Mean offspring size in E. annulatus (300 mm SVL) is similar to that in E. ijimae (315 mm SVL: Masunaga et al. 2003), as is litter size (means of 2.74 in E. ijimae, 2.01 in E. annulatus). Using the metric of Lemen and Voris (1981), relative reproductive effort per embryo in Emydocephalus thus is among the highest reported for any hydrophiines (around 10.3% for E. ijimae). That result fits well with extensive data sets on the allometry of reproductive output in terrestrial snakes: relative to larger taxa, smaller species tend to produce fewer offspring, that are larger relative to maternal body size (Shine 2005b). Adult females of both Emydocephalus species are among the smallest sea snakes, and hence would be expected to produce small litters of large offspring.

Previous studies have pointed out that the adaptive radiation of hydrophiine sea snakes, although relatively recent, encompasses a substantial diversity in morphology (e.g. Sherratt et al. 2018) and ecology (notably, diets: Voris and Voris 1983; Heatwole 1999). The examples reviewed in the above paragraph suggest that the same is true of life histories. Selective forces imposed by the marine environment have favoured a constellation of traits rarely seen in terrestrial snakes (notably, the infrequent production of small litters of large offspring: Lemen and Voris 1981; Ward 2001) and a reduced overall investment into reproduction by females (Shine 1988). Despite those pressures for convergence, however, hydrophiine species vary considerably in traits such as ages at maturation, reproductive frequency and offspring sizes (see above) as well as relative clutch mass (Lemen and Voris 1981) and sexual size dimorphism (Shine 1994).

Information provided:
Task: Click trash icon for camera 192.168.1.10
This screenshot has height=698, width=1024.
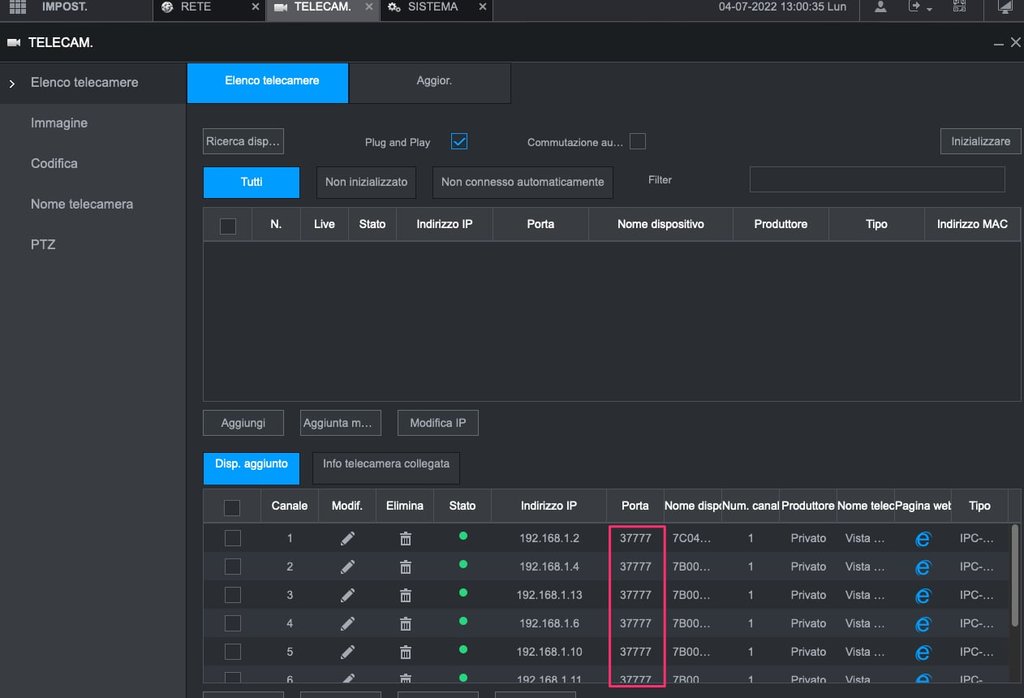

Exercise requirements: Please copy everything in the sea snake passage from "Mean offspring size" down to "of large offspring.". The lines have nothing to do with the sea snake passage.

Response area:
Mean offspring size in E. annulatus (300 mm SVL) is similar to that in E. ijimae (315 mm SVL: Masunaga et al. 2003), as is litter size (means of 2.74 in E. ijimae, 2.01 in E. annulatus). Using the metric of Lemen and Voris (1981), relative reproductive effort per embryo in Emydocephalus thus is among the highest reported for any hydrophiines (around 10.3% for E. ijimae). That result fits well with extensive data sets on the allometry of reproductive output in terrestrial snakes: relative to larger taxa, smaller species tend to produce fewer offspring, that are larger relative to maternal body size (Shine 2005b). Adult females of both Emydocephalus species are among the smallest sea snakes, and hence would be expected to produce small litters of large offspring.